Raid Scrub errors - toasters

5 May 1999


      We've had a 220 for 30 months and a 330 and a 540 for about 18 months. 
In that time we've never had a raid scrub problem.
On April 25 we got 3 raid scrub error messages.  I called netapp (that
morning) and the CE said that there was nothing to worry about unless they
continue and/or there are hard disk errors associated with the problem.   I
expected that this was the case, and accepted this response.
Please note that everything seems to be just fine, and I'm probably
being a nervous Nelly. The error didn't reoccur, even though we ran
scrub twice on the machine during the week.
On Thursday I called back (having had second thoughts, but also having
been out of town), and asked for further clarification.   In particular:
(1) How can there be a parity inconsistency w/o some sort of disk error?
        If there was a hard error why is there no log entry for same?
        If there was no error then how can the parity be wrong?
        Disk_stat reports that since the filer was booted (2 months ago)
        there have been 3 recovered errors. However I would not expect
    a recovered error to produce a parity inconsistency, since the
    correct data should have been recovered.
(2) How does the system know that the error is in the parity block and
    not in a data block?  The response that we received from netapp
        support indicated that it may have in fact rewritten a data block,
    but logged it as a parity block.  In either case how can they
    determine where the error is if a parity inconsistency occurs w/o
    a corresponding media error?
(3) How can we (as end users) map the stripe number to disk blocks, and
       then further to the data and/or filesystem info (Inode) blocks.
(4) Short of wacky how can we be really sure of our filesystem/data integrity?
What I got back was (in essence) don't worry, everything is fine and
some canned (RAID for dummies) answers about why raid scrubbing is run
and a brief synopsis of the error messages. 
Except for items 3 and 4...
(3) You can't, not really. I believe this and really didn't really expect
    any other answer, just wishful thinking.

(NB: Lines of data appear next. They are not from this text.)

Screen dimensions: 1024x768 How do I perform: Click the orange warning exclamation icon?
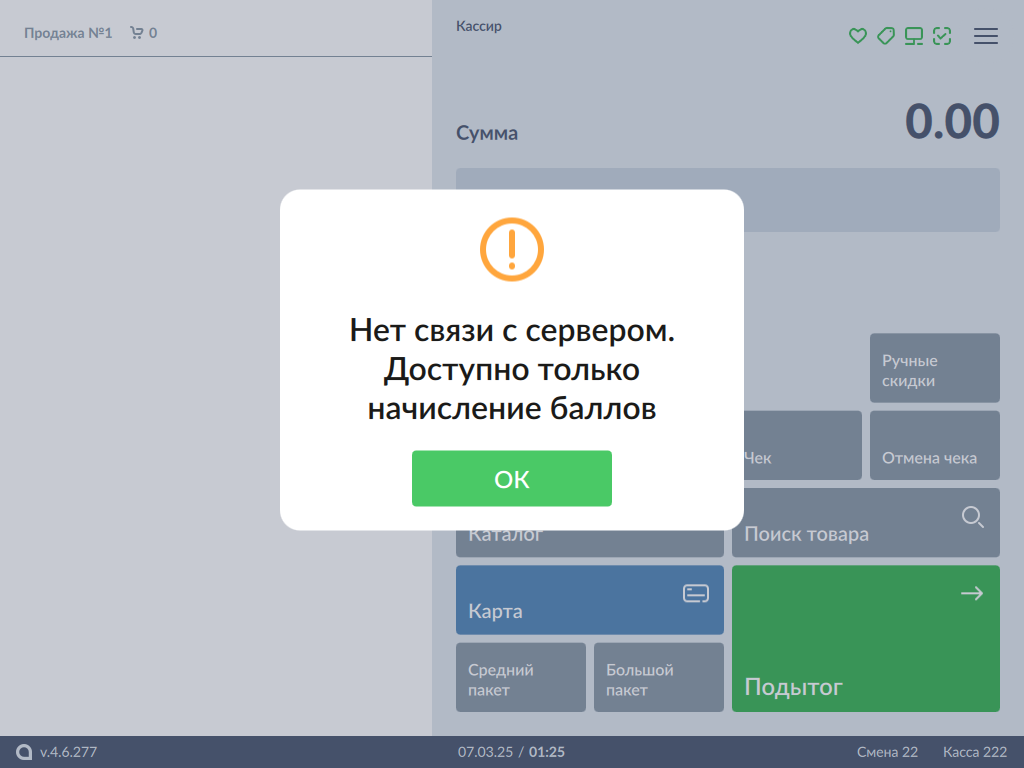click(511, 249)
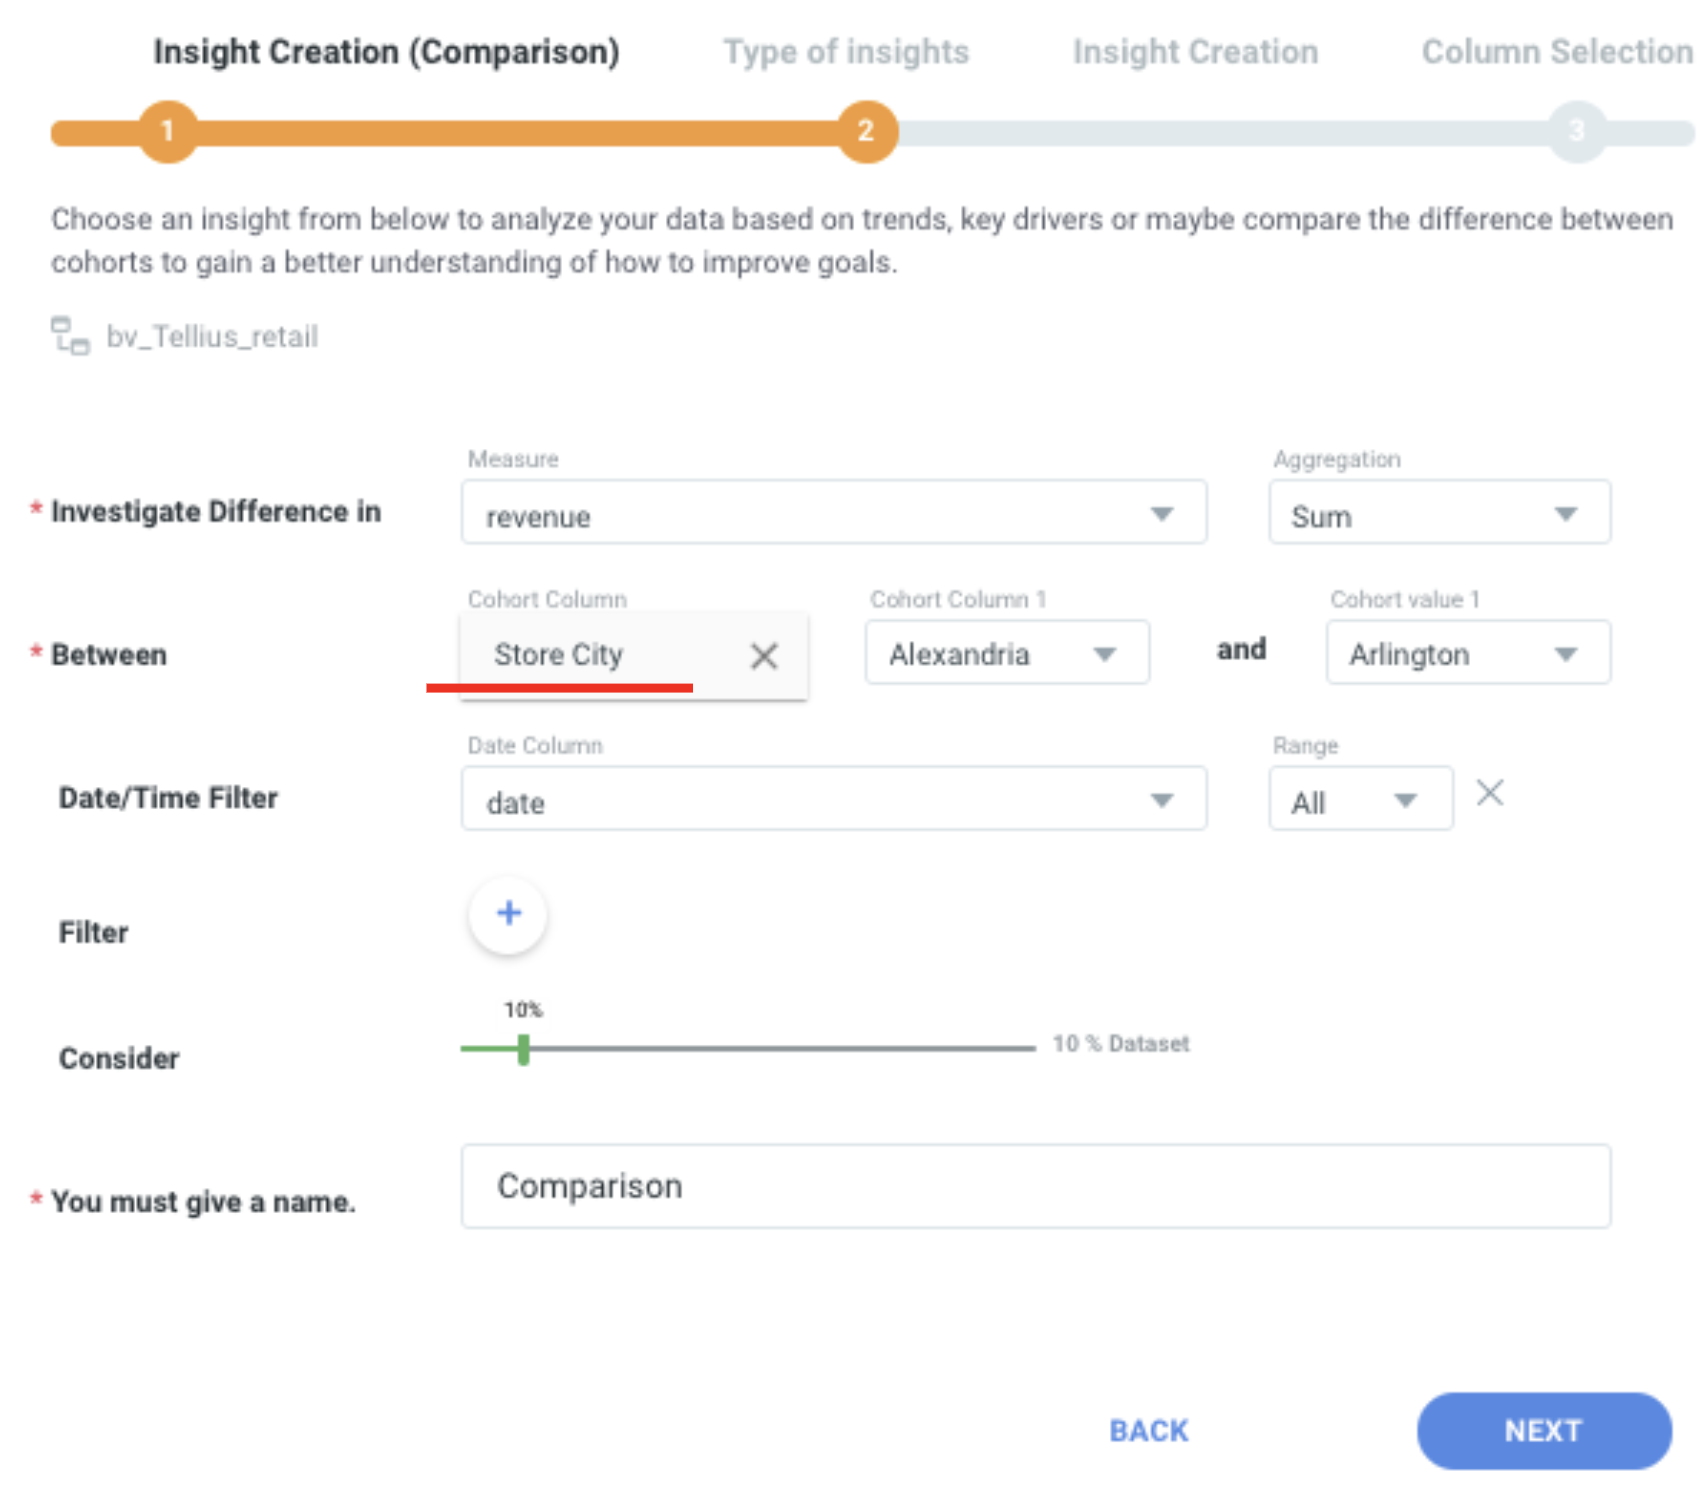1706x1496 pixels.
Task: Click the NEXT button
Action: (x=1544, y=1431)
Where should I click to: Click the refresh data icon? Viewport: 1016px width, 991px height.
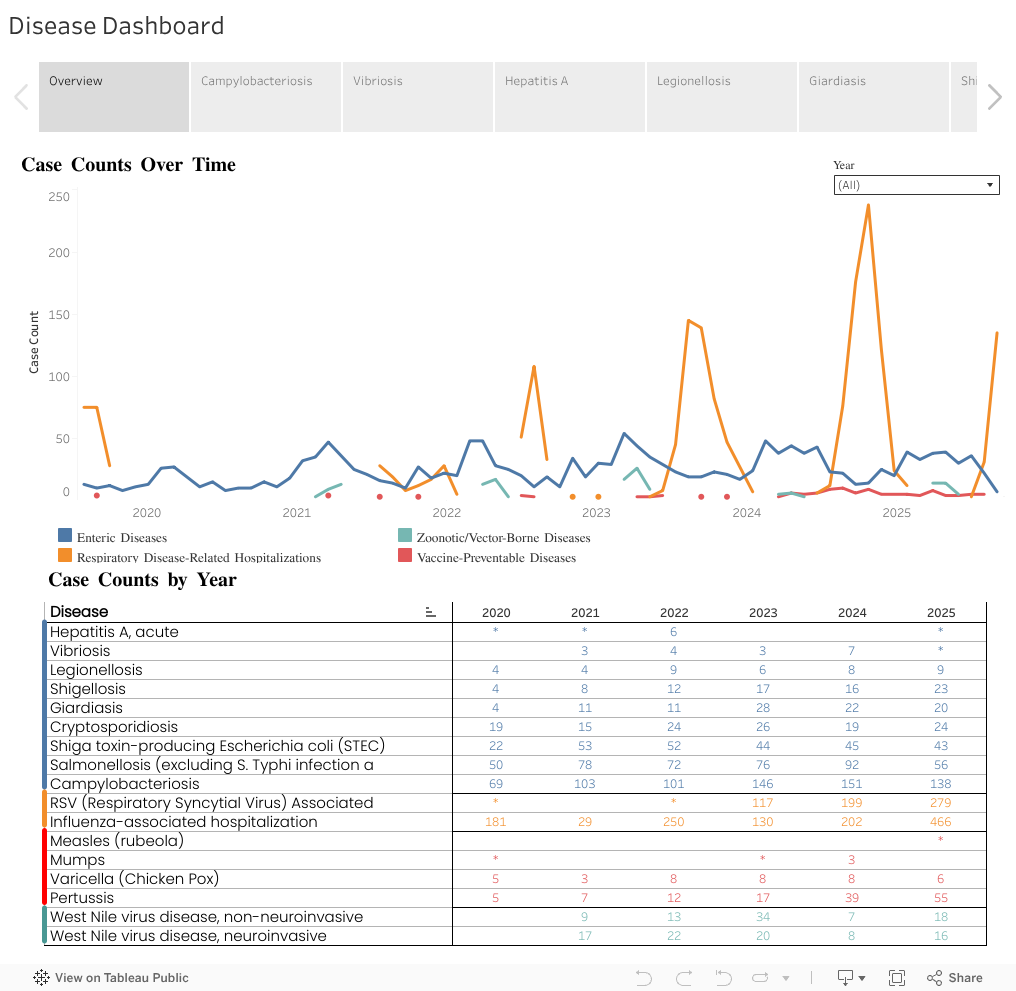[760, 977]
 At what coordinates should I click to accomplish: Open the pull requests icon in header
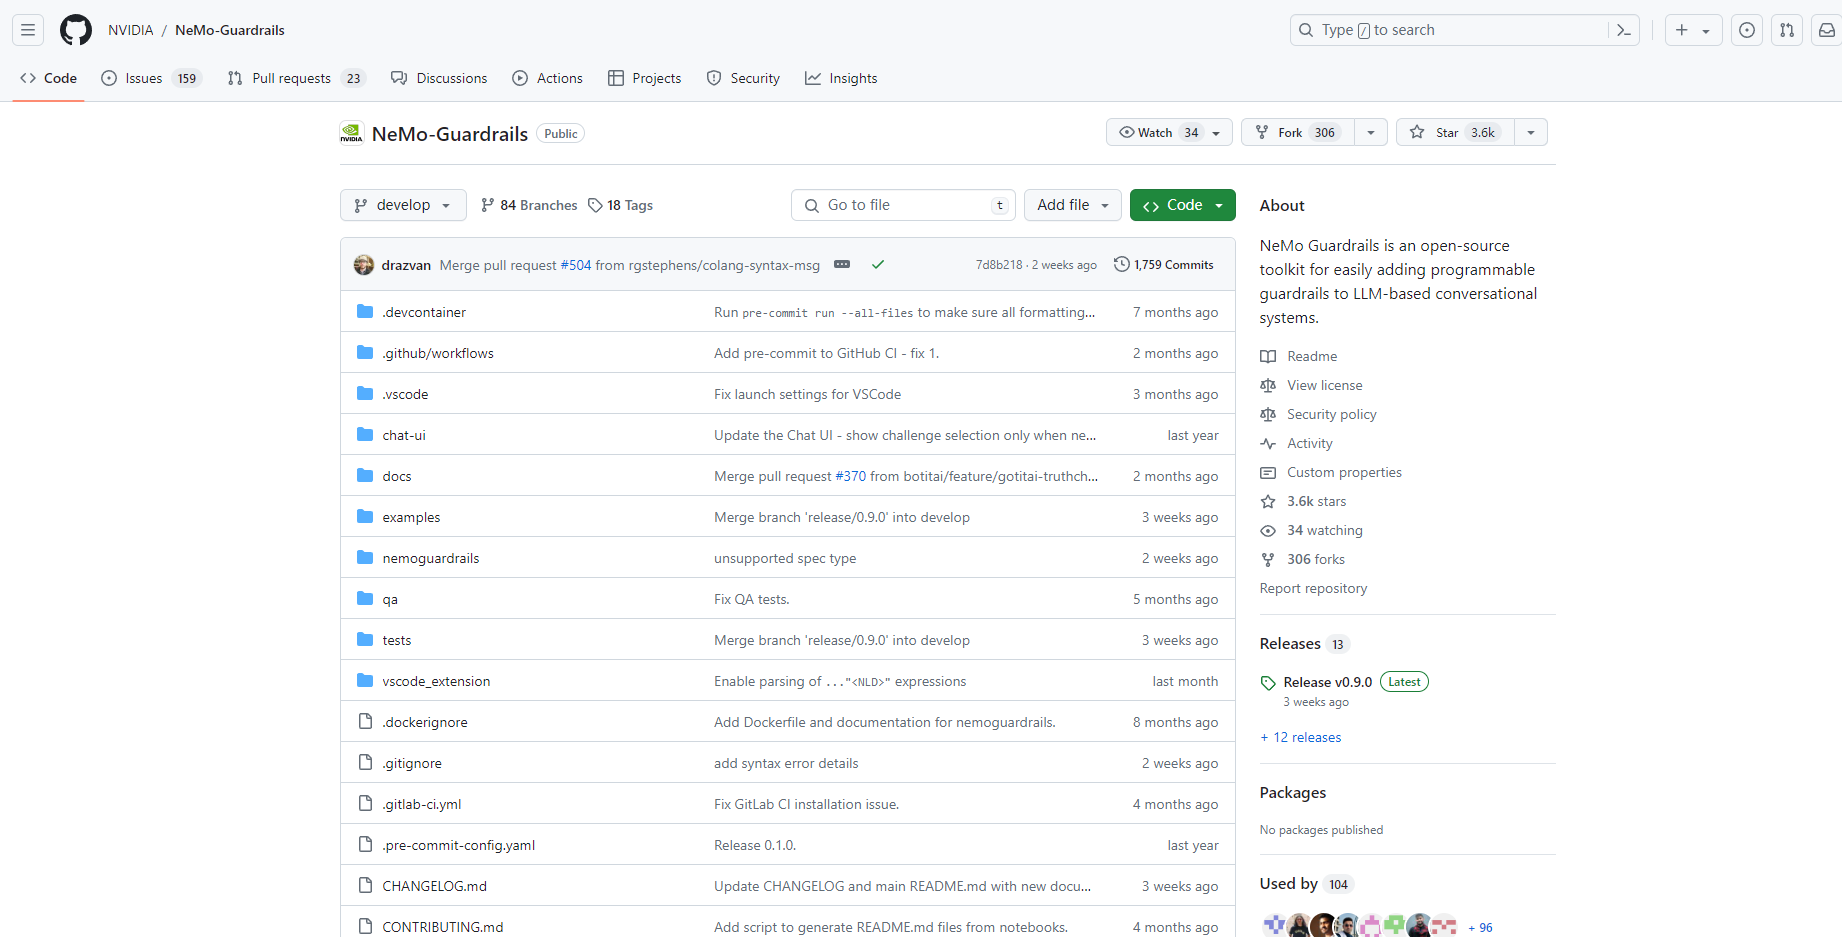[1786, 30]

(4) Use wacky and don't forget you have to take the filer out of service
    and it can take up to 10 hours to check the filesystem [for large values
    of filesystem]. Or upgrade to 5.3 and it only takes about a hour.
Could someone give me a pointer to a document that answers questions 1
and 2?  Or a brief answer to the group?  Does anyone else get these
messages?
Log file entries:
Sun Apr 25 01:00:00 PDT [raid_scrub_admin]: Beginning disk scrubbing...
Sun Apr 25 02:39:11 PDT [raid_stripe_owner]: Inconsistent parity on volume vol0, RAID group 0, stripe #606202.
Sun Apr 25 02:39:11 PDT [raid_stripe_owner]: Rewriting bad parity block on volume vol0, RAID group 0, stripe #606202.
Sun Apr 25 02:39:11 PDT [raid_stripe_owner]: Inconsistent parity on volume vol0, RAID group 0, stripe #606203.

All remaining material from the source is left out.